DOCUMENT SECTION —
= Beginning of Section =
It also highlights the confusion associated with discussing content strategy. There is no clear definition, certainly no universal standard — the marketing equivalent to accounting’s GAAP — by which to know. Indeed, having “a strategy,” and having an effective strategy, are two very different things.
Of course, what matters is the state of content, strategy and operations in your organization. This confusion is important to keep in mind as you engage people across your organization. From the CEO down to tactical marketers, people will have different thinking about content strategy. And can we please involve other customer engaging content constituents in sales, the sales channel, customer service, and HR in this conversation?
Content Operations Challenges
There is a “universal need for real-time, rapidly available content.”
Marketers are creating their own content.
“Fifty-three percent of our respondents say that they still produce most of their content locally today. However, 83 percent (of respondents) believe that 2 years from now they willproduce more content globally, and 74 percent of organizations expect to increase theuse of decoupling and outsourcing approaches for critical content management and production approaches.”
The operational side of content management is eating up a big chunk of marketing professionals’ time and attention on core marketing and branding.
“50 percent of our respondents say they have more digital content than they can effectively manage, with 54 percent saying they spend more time on operational details of managing content.”
But what experience and methodologies do marketers bring to managing a professional content operation? Haven’t significant content projects traditionally been outsourced? Why would you expect the traditional content process for creating collateral, articles and presentations to scale to full-fledged content operations?
And if management of local operations is a challenge, what happens as this moves global, and as “decoupling and outsourcing” expands?
The report recommends: “As content volume grows every day, it is increasingly important for marketers to determine what the “right” amount is for their business.”
Which raises many questions such as:
- Where in the organization should you locate decisions to decide about what content to invest in, how and where to create them?
- How will you manage such a large and disparate production operation?
- How will you optimize investments in long-life, re-usable content assets?
= End of Section =
PROMPT —
Pick up the piece on content strategy and content operations right after its last question and keep writing. The rows that come next are separate material and have nothing to do with the content strategy piece.

SUPPLIED RECORDS —
= Beginning of Section =
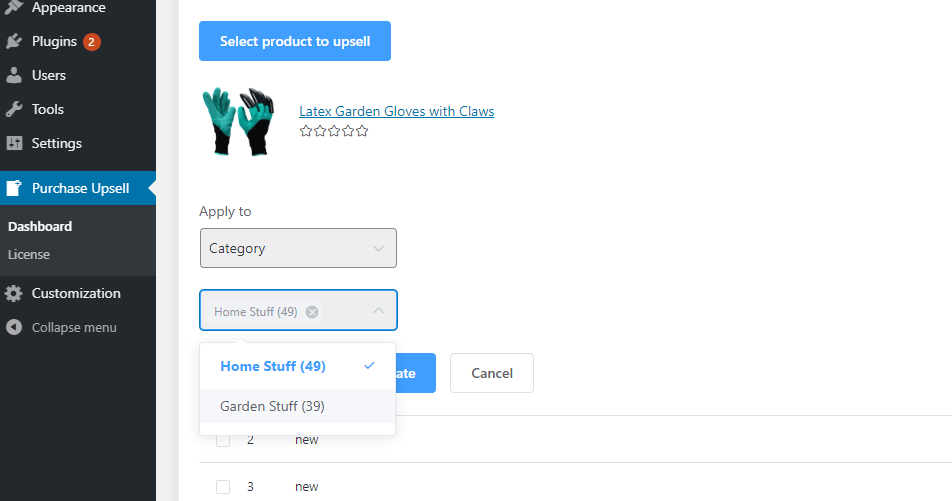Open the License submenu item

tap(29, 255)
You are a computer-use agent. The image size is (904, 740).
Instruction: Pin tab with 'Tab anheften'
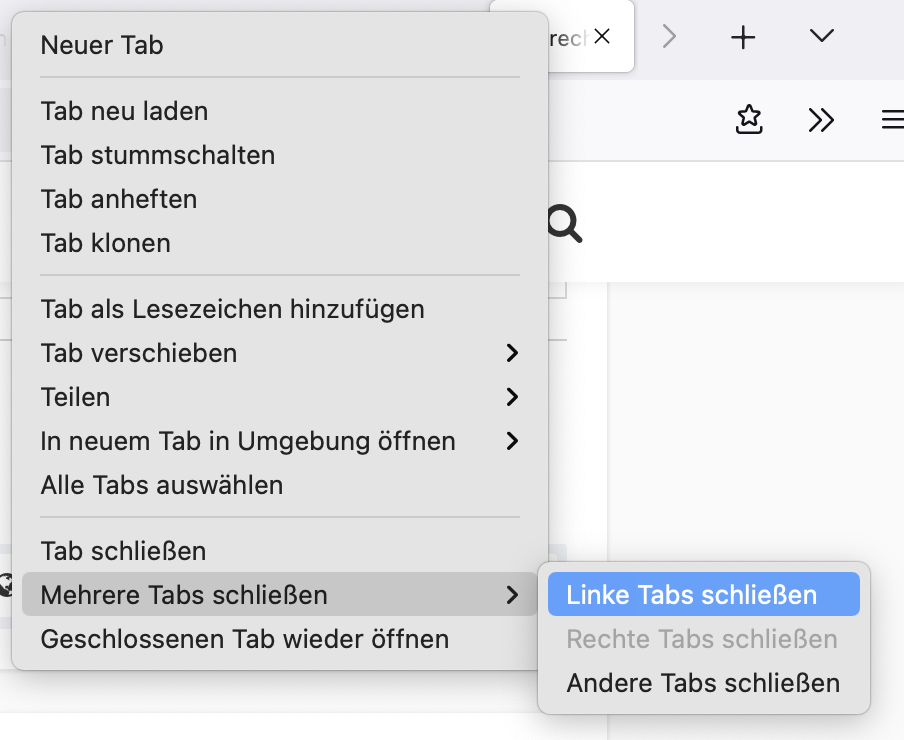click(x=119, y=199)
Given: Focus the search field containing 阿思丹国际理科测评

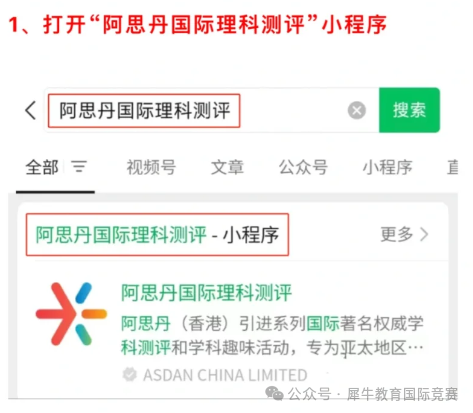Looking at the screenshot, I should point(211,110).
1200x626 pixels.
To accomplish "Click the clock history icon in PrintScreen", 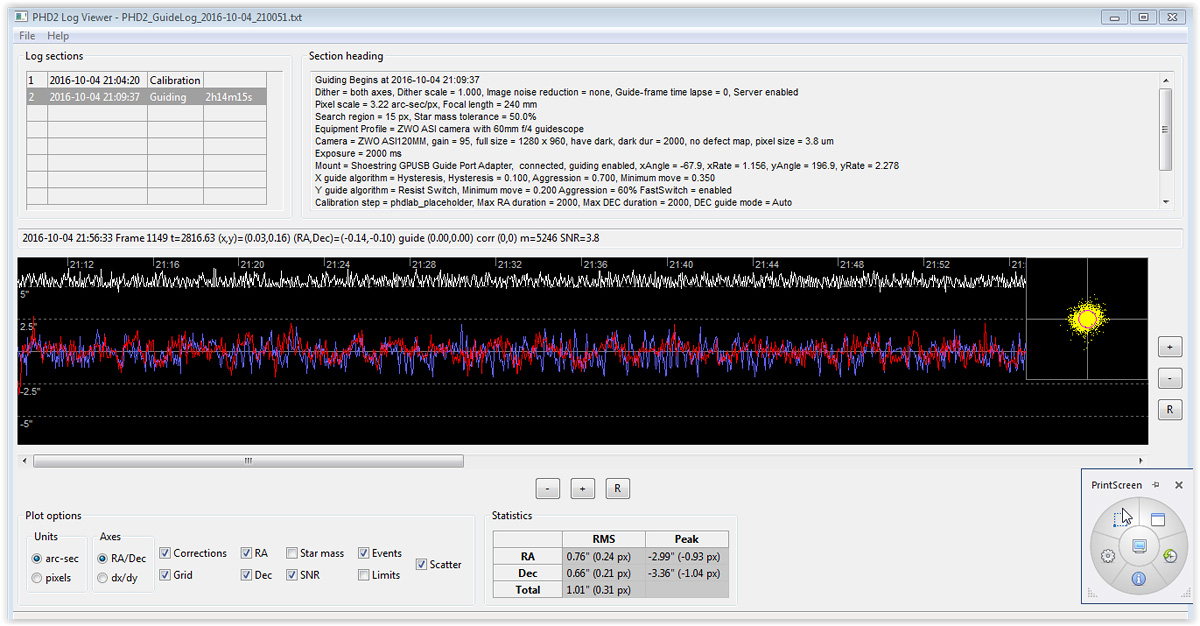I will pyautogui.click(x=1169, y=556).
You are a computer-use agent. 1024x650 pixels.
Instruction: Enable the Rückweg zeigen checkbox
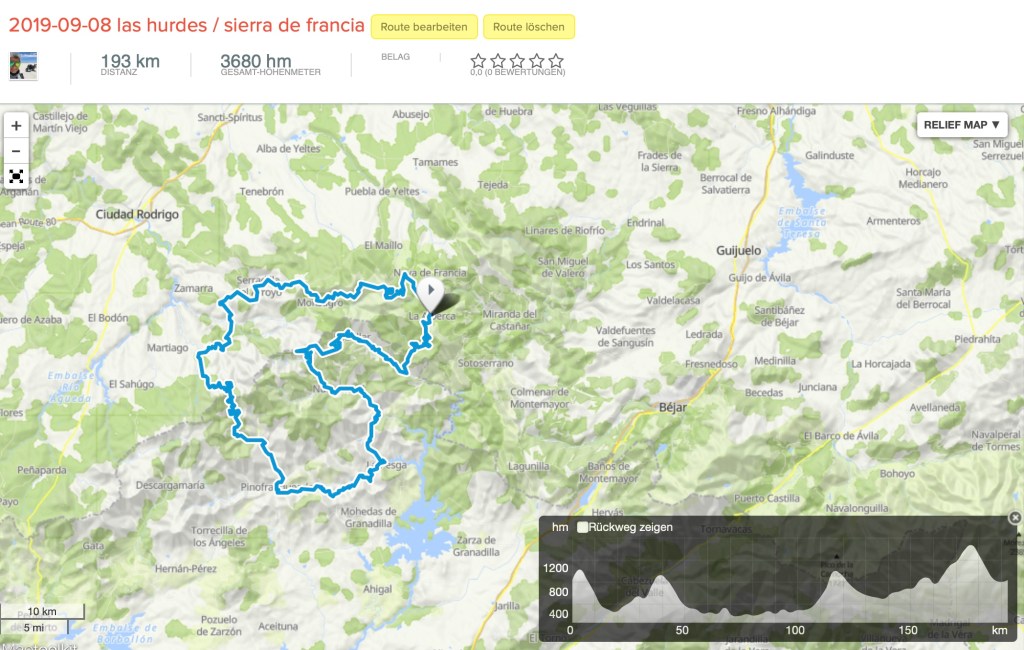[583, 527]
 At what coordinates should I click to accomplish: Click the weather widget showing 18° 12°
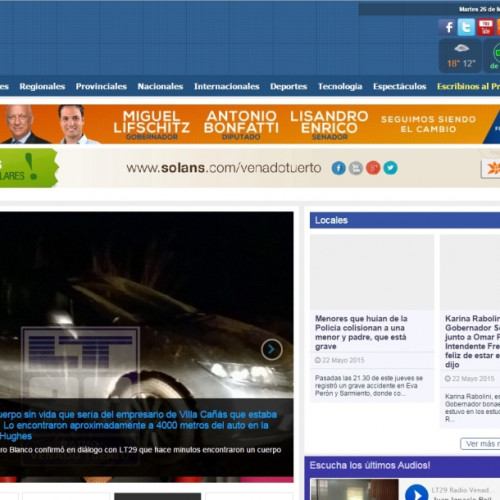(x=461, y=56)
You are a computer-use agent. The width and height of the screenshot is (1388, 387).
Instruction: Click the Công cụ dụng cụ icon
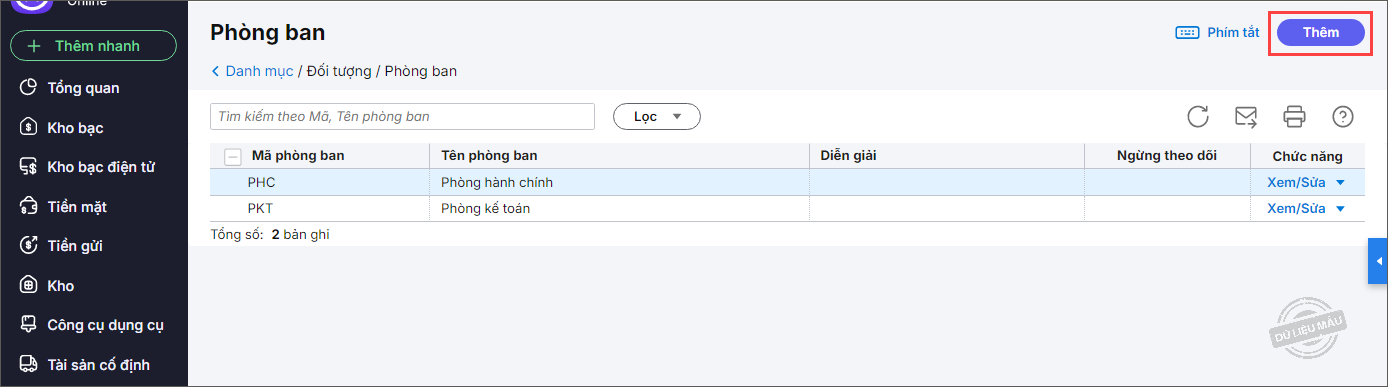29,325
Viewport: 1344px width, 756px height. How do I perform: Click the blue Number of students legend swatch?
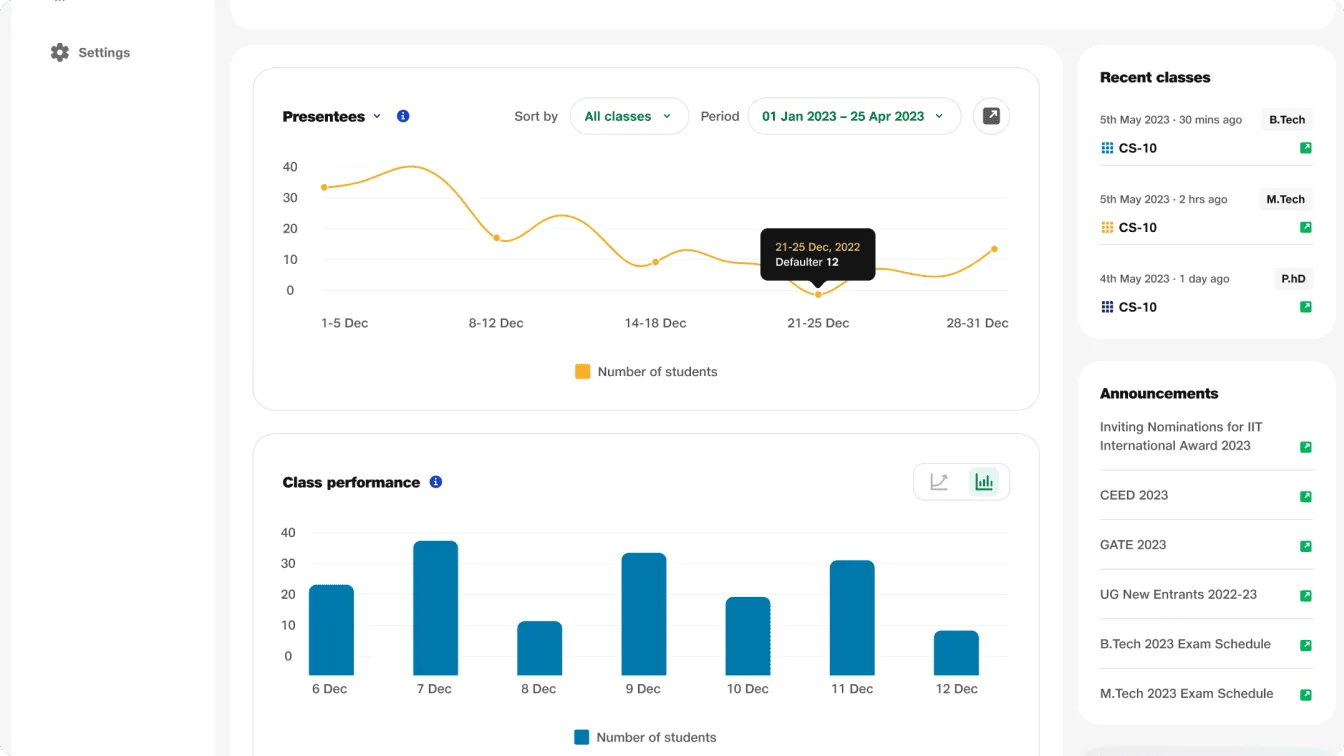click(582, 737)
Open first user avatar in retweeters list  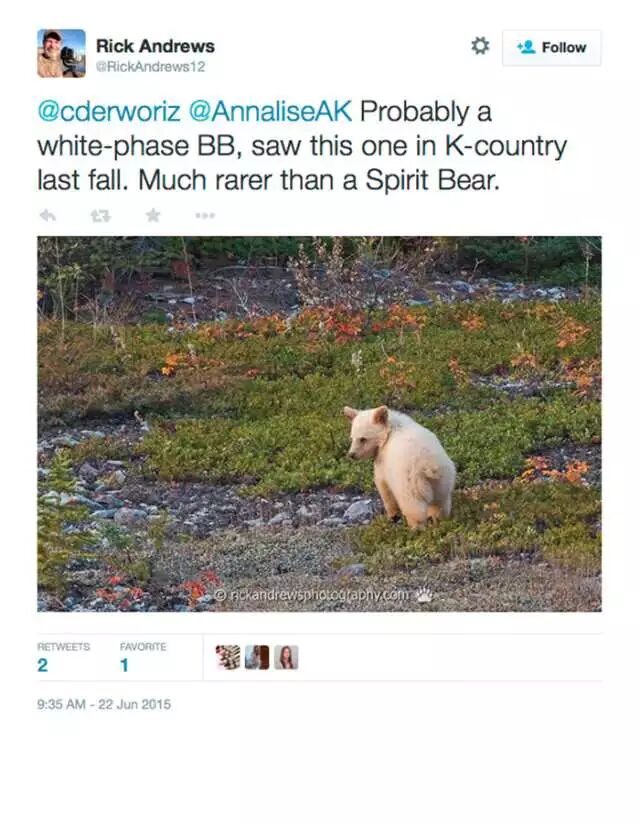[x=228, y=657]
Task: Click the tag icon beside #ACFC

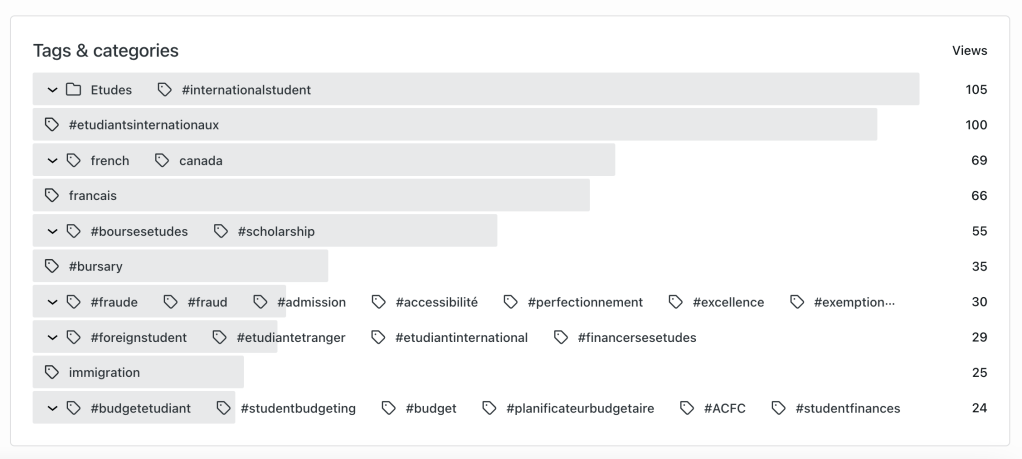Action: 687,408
= End of Section =
TASK RESULT —
- How will you govern standards and practices to insure quality, true asset development, re-use and operational efficiency?
This is why Accenture suggests,
“Companies must fine tune their content approach by identifying and evaluating any challenges with organizational structures, production and management processes, and content effectiveness.”
To do this, the report says, marketers recognize the need to “rethink content strategy,” and to “streamline day-to-day operations, but they are challenged with how to do it effectively.”
Execution is a critical part of strategy. If you can’t execute your strategy, you need a different strategy. Today, most companies have weak or missing business level content strategy. As dangerous, few are “identifying and evaluating” operational challenges. When you do, you will discover, as we have,
The traditional, project-oriented, creative craftsman approach to content production is outdated. It will not meet the many new content requirements of empowered buyers, and their digital channel and format preferences.
The traditional approach can’t efficiently support the content requirements of ALL customer engaging functions across the enterprise. It cannot scale without compromise.
Clearly, Accenture are targeting global, mega corporations. But the state of content in smaller companies exhibit the same challenges. And the same causes. In our view, the primary recommendations apply. For example, many companies experience the challenge of creating and deploying content for global use when revenues reach $50 million or less.
The strategic imperative of content applies to all who live and sell in this digital era.